Earnings season is just around the corner. Alcoa Inc. (NYSE/AA) will be the first Dow stock to report in the fourth-quarter earnings season, as it kicks off with its results on January 9, 2013. The company is one of the world’s top aluminum makers and a good indicator for the global economy, as aluminum is used in many industrial applications, including aircraft, automobiles, commercial transportation, packaging, building and construction, oil and gas, defense, and consumer electronics applications. In the precious metals area, I like Newmont, which you can read about more in “Newmont—the ‘Best of Breed’ of All Gold Stocks.”
In the third-quarter earnings season, Alcoa beat on Thomson Financial consensus earnings, but revenues are an issue, which will likely be the situation with many U.S. companies. For Alcoa, revenues are estimated to fall 6.3% in the fourth-quarter earnings season, followed by a 1.3% rise in the 2013 first-quarter earnings season, according to Thomson Financial.
For the fourth-quarter earnings season, the overall revenue growth is estimated to be three percent, according to FactSet. (Source: “Earnings Insight: S&P 500,” FactSet, December 14, 2012.) This is simply not what you would expect if the economy was healthy. And while there is some hope and optimism for the fourth-quarter earnings season, I expect disappointment.
Based on current estimates, earnings for the S&P 500 are estimated to rise three percent in the fourth quarter, according to FactSet. So far, for the fourth quarter, 79 S&P 500 companies have issued negative earnings-per-share (EPS) guidance, versus only 30 companies reporting positive guidance. (Source: “Earnings Insight: S&P 500,” FactSet, December 14, 2012.)
FactSet also predicts that the top-performing earnings growth for the third quarter earnings season will be in the financial sector.
The two weakest areas of earnings growth in the fourth-quarter earnings season are predicted to be the industrials and information technology sectors.
As in the past quarters, the key in my stock analysis is determining whether companies are growing revenues to drive earnings or cutting costs to support earnings growth. This is critical and could give us a good indication on how well corporate America is actually doing.

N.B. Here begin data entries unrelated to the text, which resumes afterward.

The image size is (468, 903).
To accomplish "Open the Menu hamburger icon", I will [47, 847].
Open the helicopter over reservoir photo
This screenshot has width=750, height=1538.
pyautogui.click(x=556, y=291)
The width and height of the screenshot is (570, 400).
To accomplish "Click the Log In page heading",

Based on the soft gross domestic product (GDP) growth, I’m not expecting any major upside surprises.
The reality is that many companies cut costs during hard times, and these companies should be in a better condition now. If the economy was truly healthy, we would see earnings growth driven by revenues. In addition, what the company says about the future is important.
The key is to monitor the companies that are global in nature, especially those that produce the raw materials that are essential to economic renewal, such as copper, energy, iron, forestry, and concrete.
As I have said, going forward, revenues will be critical, especially organic growth. Instead of cost cuts, we want to see revenues grow to drive earnings. Without revenues growing, it is difficult to imagine a healthy economy, and I am concerned that this is what could hamper growth.